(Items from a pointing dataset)

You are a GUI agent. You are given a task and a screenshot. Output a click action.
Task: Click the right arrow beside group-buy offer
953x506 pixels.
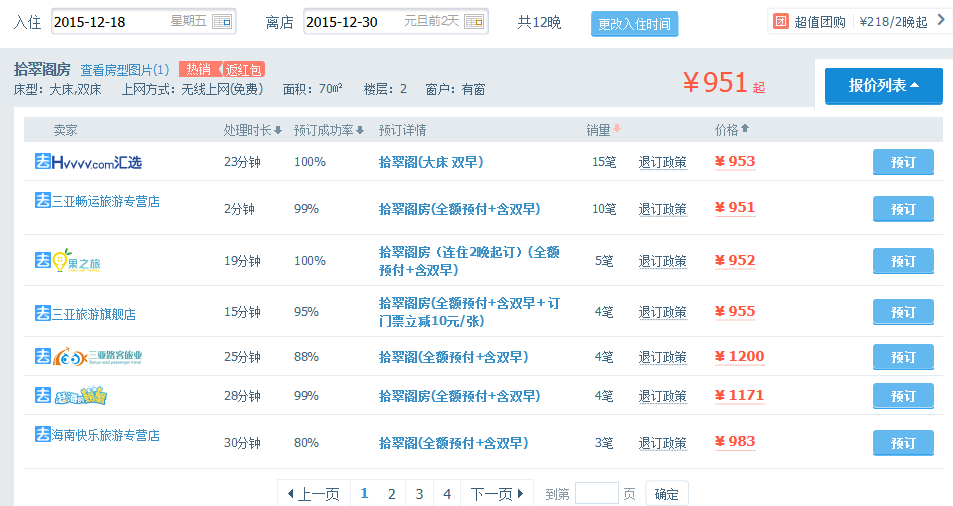(940, 20)
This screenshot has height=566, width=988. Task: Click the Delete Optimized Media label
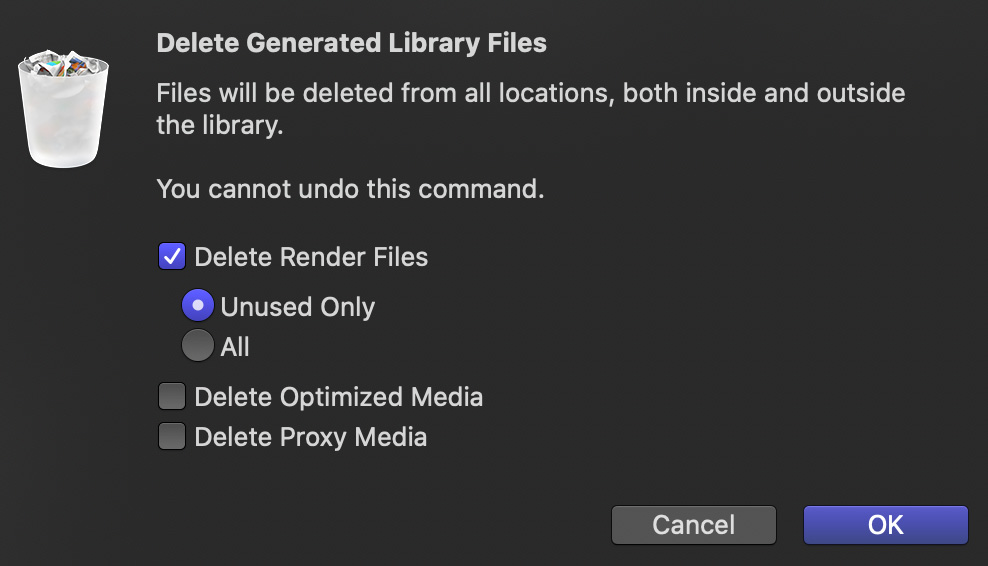click(338, 397)
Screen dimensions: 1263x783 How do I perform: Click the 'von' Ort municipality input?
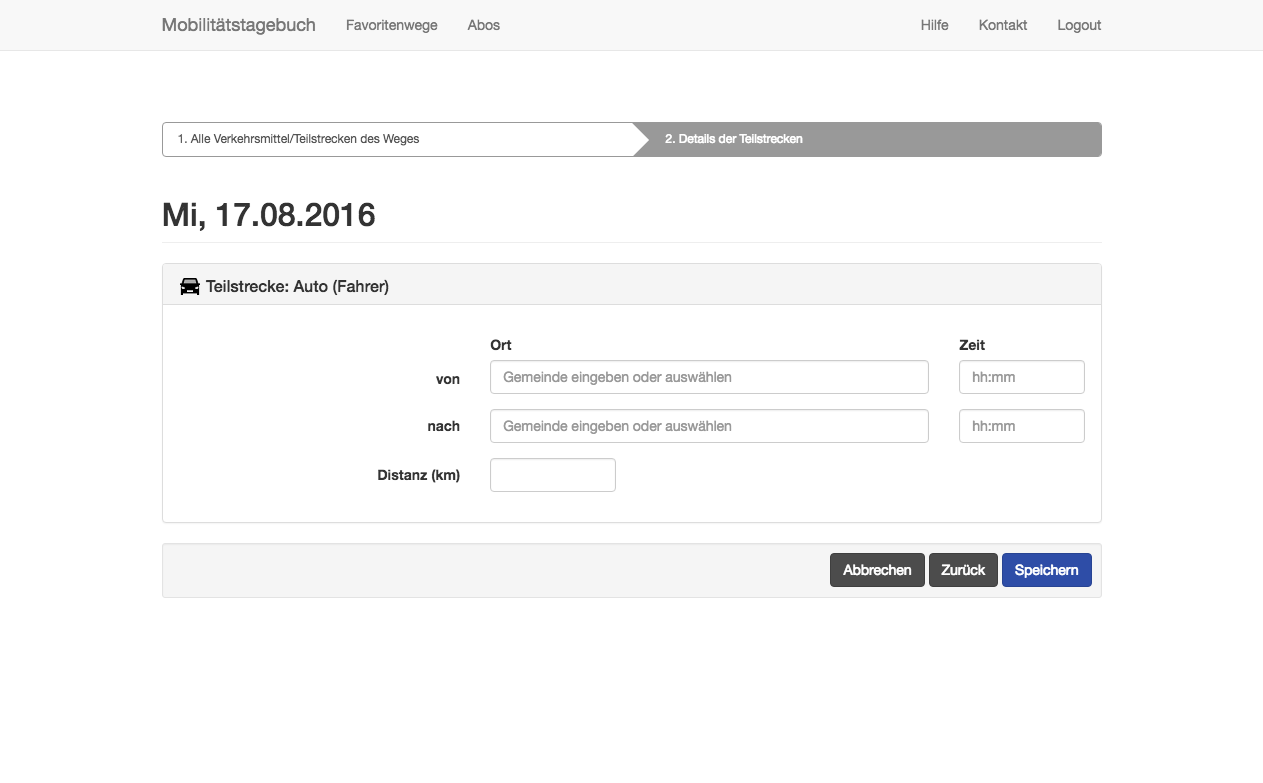(x=708, y=376)
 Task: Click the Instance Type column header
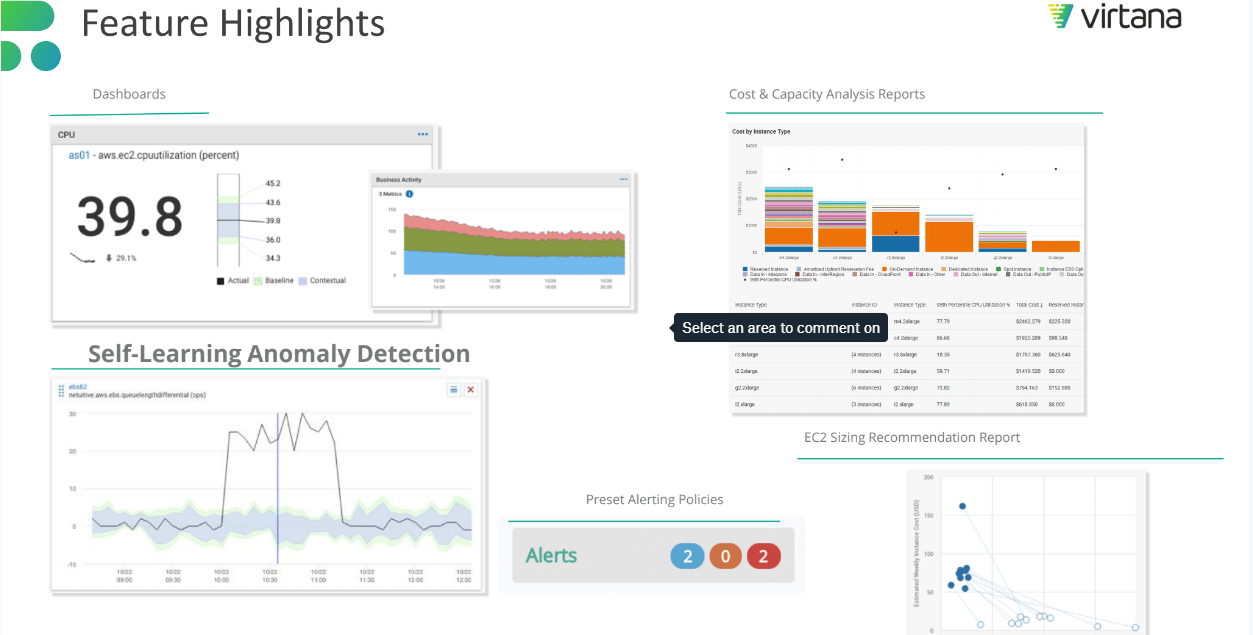(750, 304)
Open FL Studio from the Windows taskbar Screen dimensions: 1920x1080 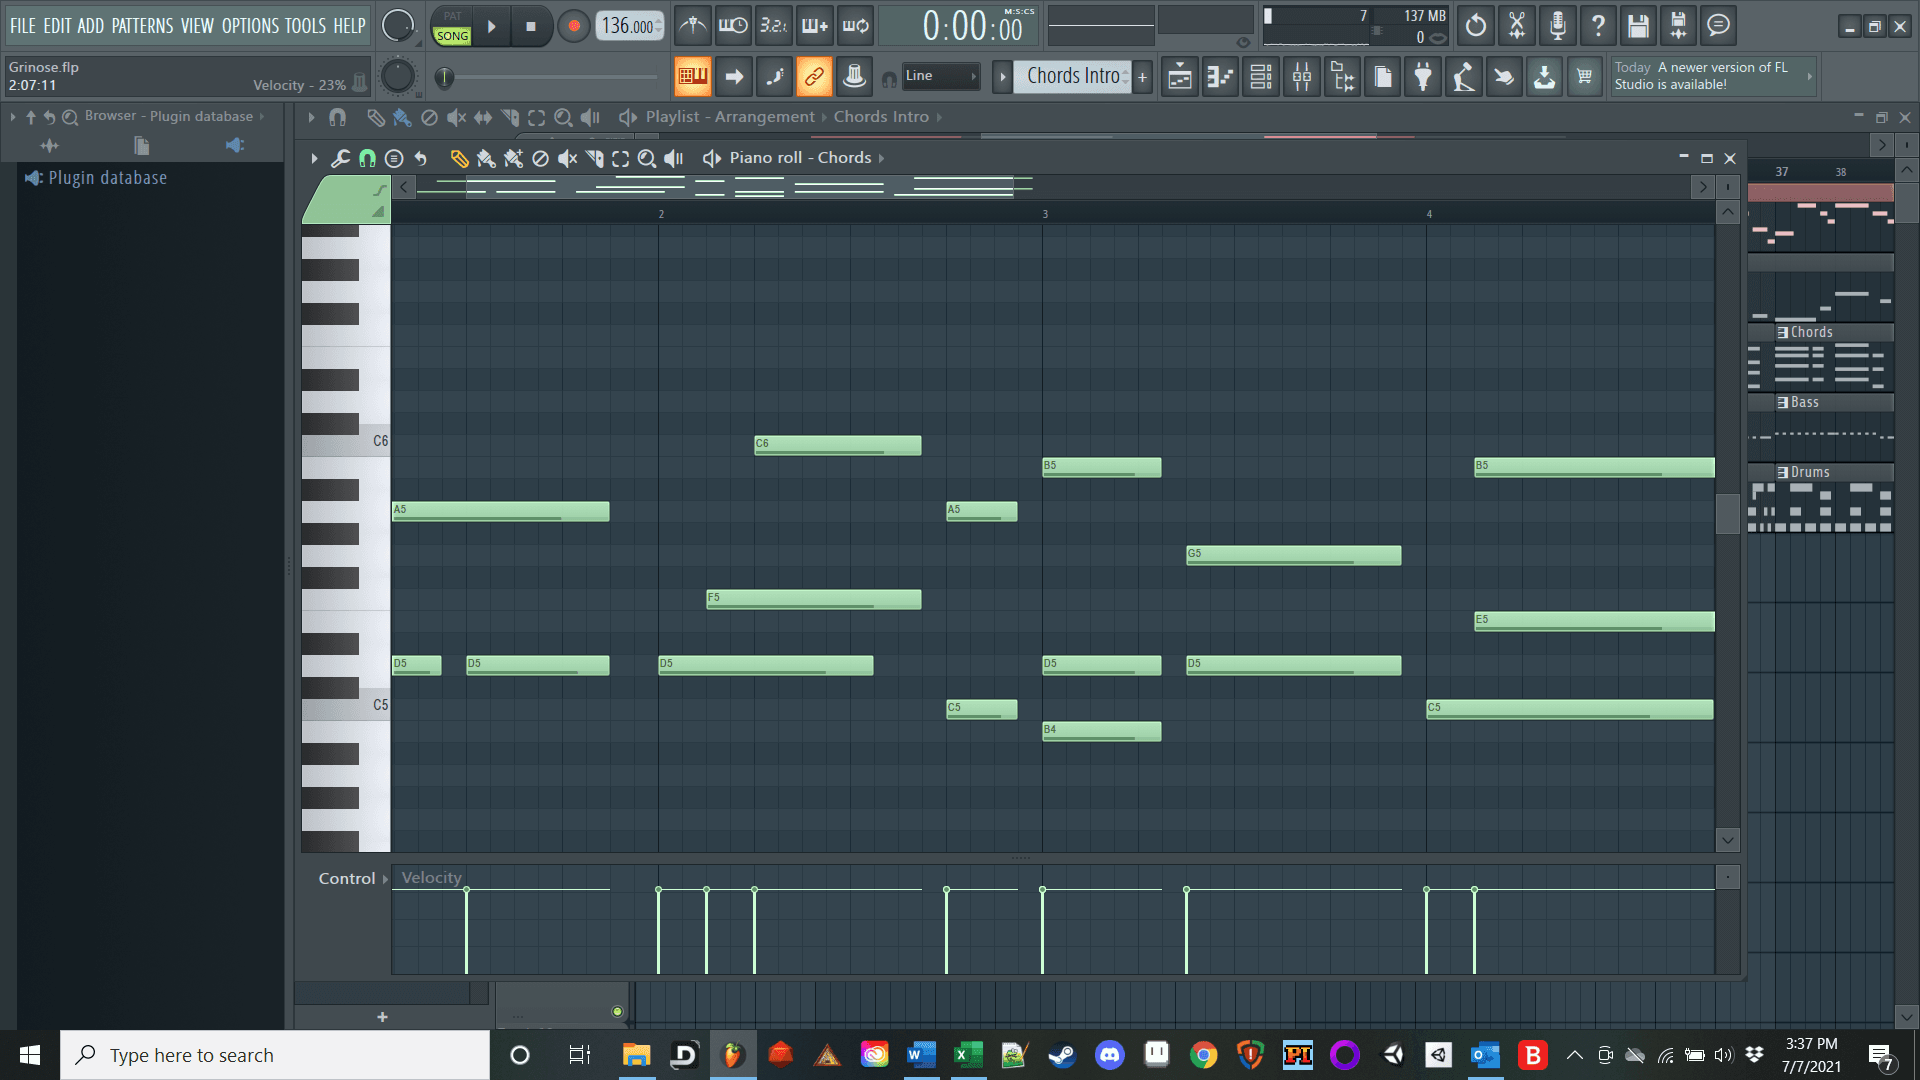(733, 1055)
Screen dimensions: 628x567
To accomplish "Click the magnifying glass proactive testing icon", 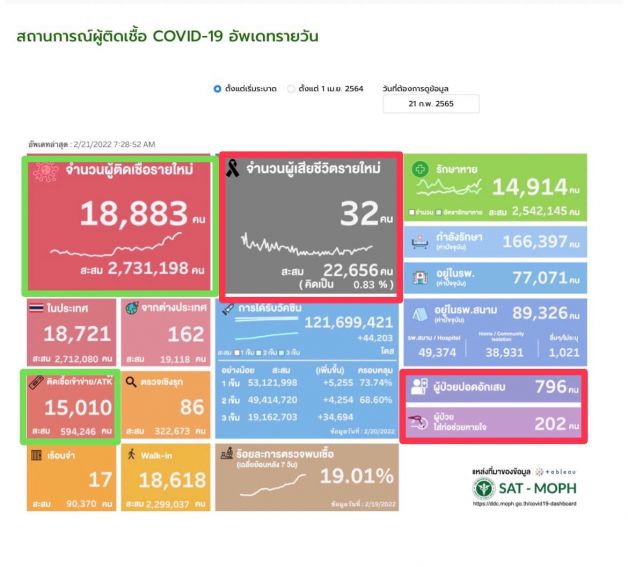I will tap(132, 382).
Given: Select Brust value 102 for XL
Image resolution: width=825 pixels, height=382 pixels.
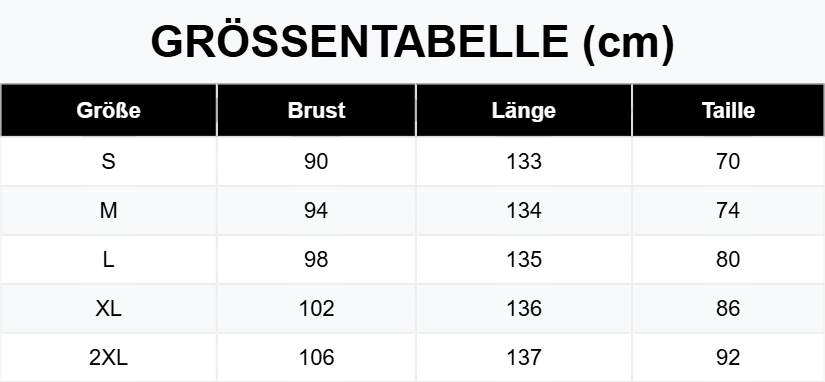Looking at the screenshot, I should tap(316, 308).
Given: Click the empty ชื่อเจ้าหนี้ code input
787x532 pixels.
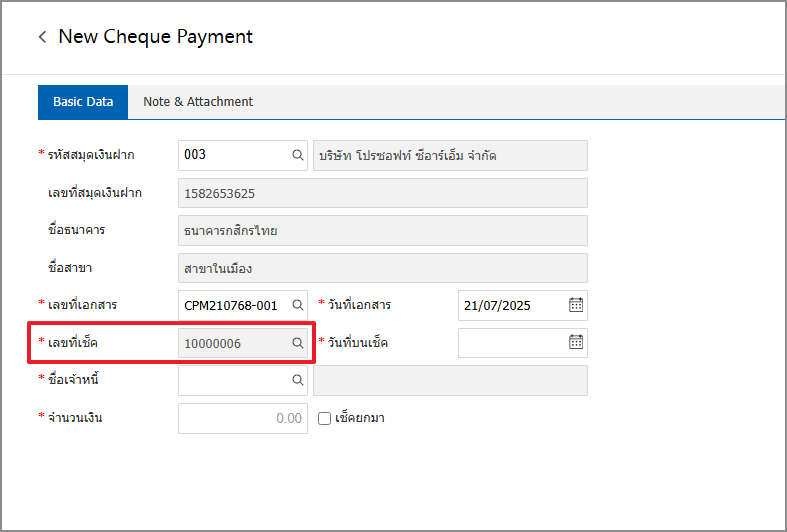Looking at the screenshot, I should (234, 380).
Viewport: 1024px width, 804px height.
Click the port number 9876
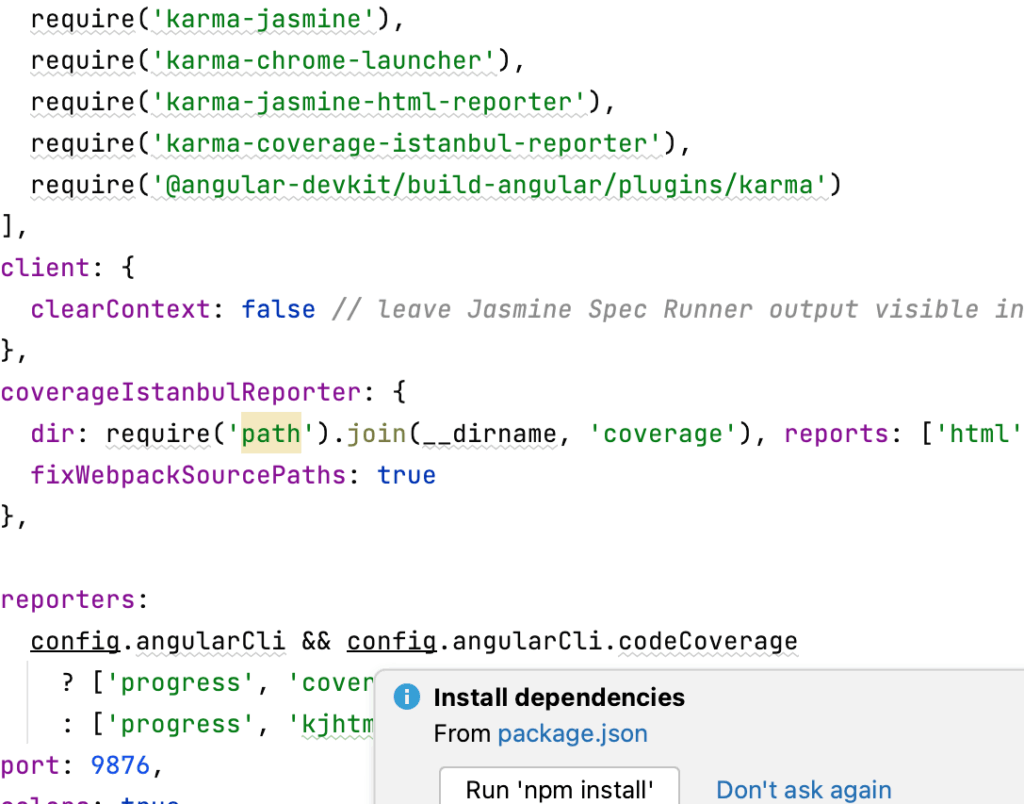pos(119,766)
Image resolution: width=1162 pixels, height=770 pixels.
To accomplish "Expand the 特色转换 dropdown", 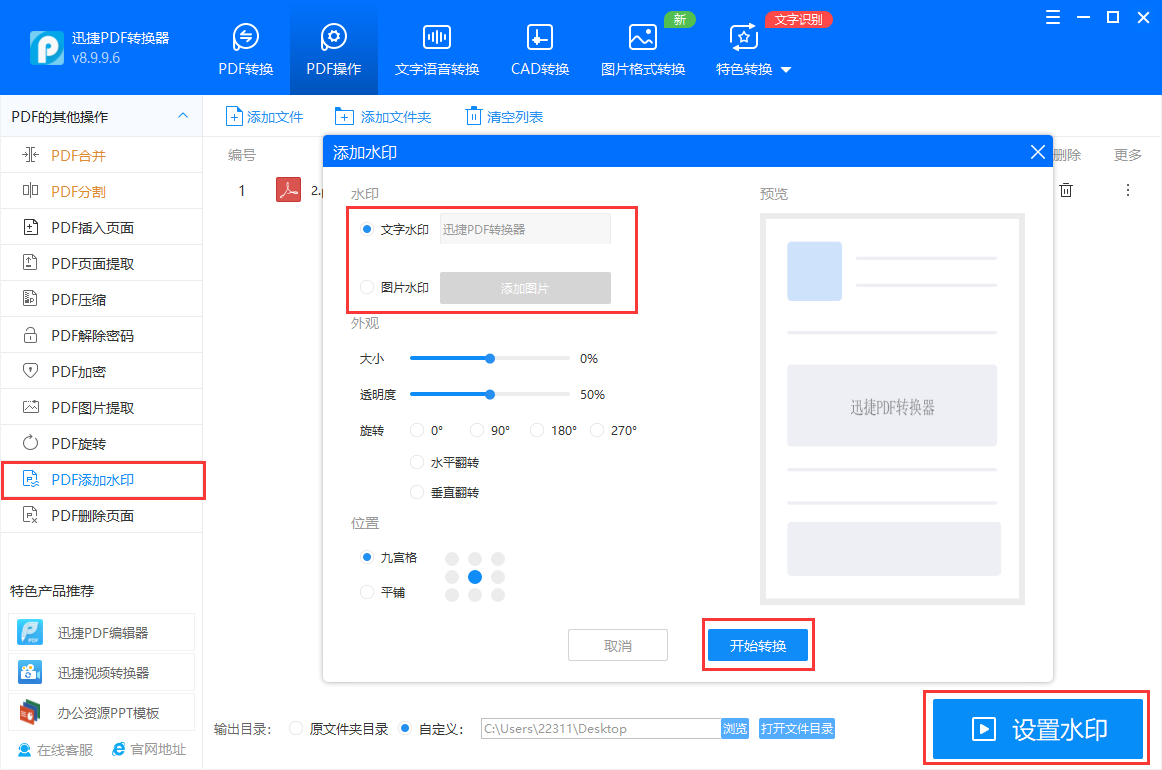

#### Exercise prompt
Starting at the line that contains "Image resolution: width=1162" and ending at the last of the items, update the text by replacing "dropdown" with "menu" and changing nothing else. Leave the pictures out of your answer.

#### Full answer
Image resolution: width=1162 pixels, height=770 pixels.
To accomplish "Expand the 特色转换 menu", 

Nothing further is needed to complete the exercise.